◆ **Text block**
******

Facebook Overusers

September 19, 2012

BF and I were at a dinner party where we met a very un-interesting person. I’m going to call him Constance Banter because, from the instant we walked in to the nano second before we said goodbye, he did not shut up. He talked about his slutty friend whose “asshole looks like the Japanese flag” and the fact that his new convertible (that his Sugar Daddy boyfriend bought him) didn’t have an iPod jack. He commented on my job, which at the time as as an architect, by turning to his Sugar Daddy and asking “When are we going to call OUR architect back?” then turning to me and saying “I’m designing our new house.” Like any other time when I’m with an undesirable person with verbal diarrhea, I drank way too many martinis and don’t remember might of the rest of the night. But I do remember one other thing he said.

This was somewhere between him bragging about his new Gucci slippers and telling us every painstaking detail of his most recent trip to Majorca when the subject of Facebook came up. As with the rest of the night, Constance dominated conversation complaining about his friend who, according to him, was a Facebook Overuser. He said “I mean, this guy updates his status like twenty times a day. I don’t update mine more than four or five.”

“Five times?” I asked him in that tone that BF calls ‘Michael not trying to sound like a bitch but totally sounding like a bitch.’ “What do you have to post about five times a day?”

Seeing my question as a challenge, Constance pulled out his brand new iPhone with custom wood protector, which was no doubt bought and paid for by his Sugar Daddy, and starting scrolling through his Facebook status updates. They were things like “What should I have for lunch today? Sushi or a Tic Tac?” and “Having a kray kray week, but can’t wait to party with my boys this weekend at the White Party!” and strategic check-ins to places like The Four Seasons and Barney’s on Rodeo Drive. He went on, but my latest martini kicked in and I had to visit the facilities.

After completing my business and spending an additional three minutes checking my hairline and the beginnings of crows feet around my eyes in the mirror I returned to the dinner only to hear Constance still revealing the intimate details of his vapid life via his Facebook updates, check-ins and liked pages. It was after he bragged about liking Paul Ryan because he’s cute and has a nice bod, I faked an illness and made BF take me home. I know it was totally obvious and everyone left at the table was probably talking about what an a-hole I was, but I draw the line at publically endorsing anything Republican, via Facebook or otherwise.

That night, as I lay in bed still fuming that I had to waste weekend night with someone as putrid as Constance, I wondered why he thought his life was so interesting that he had to constantly update himself on Facebook for the whole world to see. I checked out his feed (of course it was totally public as if asking for validation) and, through all his likes, multi-hour updates and check-ins all I could deduce from his life is that it was utterly useless, totally devoid of meaning and that he was grammatically impaired (He typed ‘your welcome’, ‘irregardless’ and ‘nukular’).

******

◆ **Data section**
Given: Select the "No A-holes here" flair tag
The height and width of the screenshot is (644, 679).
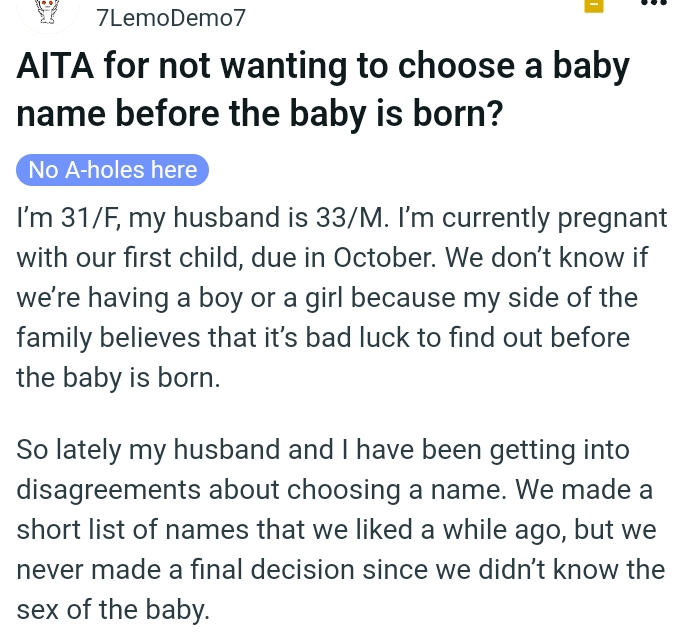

******

◆ **Requirements**
A: In the Facebook Overusers post, how often does Constance say he updates his own status?
B: Write the next part of the Facebook Overusers post, picking up after its final sentence.

◆ **Replies**
A: No more than four or five times a day.

B:
So, I went on a mission to see what makes Facebook Overusers tick. I checked out my five friends’ feeds that seem to post on Facebook the most. As I read through their timelines, I was overcome with the same anger and frustration I had when reviewing Constance’s inane online life. There was one person who seriously updated her profile hourly about the latest boy band she loved and how she was going to marry one of them, any one. Then I literally gagged as I forced my way through the punctuation-less updates of another friend describing his latest shopping trip or most recent culinary disaster. But the one that really had me seeing red was the friend who took pictures of every one of his meals, posted them to Facebook and added a query line like “Jealous?” and “Brunch with my gurlz.” After de-friending those people, I slammed my computer shut, livid that I was forced to be subject to the boring comings and goings of everyone else’s lives (Not everyone, just the Facebook Overusers).

And then it hit me. With Facebook there is an inverse relationship between how exciting your life is and how often to update your status. The more status updates, the less interesting your life. Now, there are exceptions to the rule. I have a few friends that update their stati (is that the plural for status) frequently, but with clever political observations or funny quotes from classic Gen X movies (Mom and Jarred, I’m talking about you). But, for the most part, the more status updates means the less excitement in your life.

So, the next time you’re on Facebook for like, the twentieth time in one day and you’re about to post about your latest bowel movement or write a “Dear Facebook…” rant, ask yourself “Is there a better use for my time right now?” If the answer is yes, abandon your computer…you don’t want people thinking you’re a Facebook Overuser.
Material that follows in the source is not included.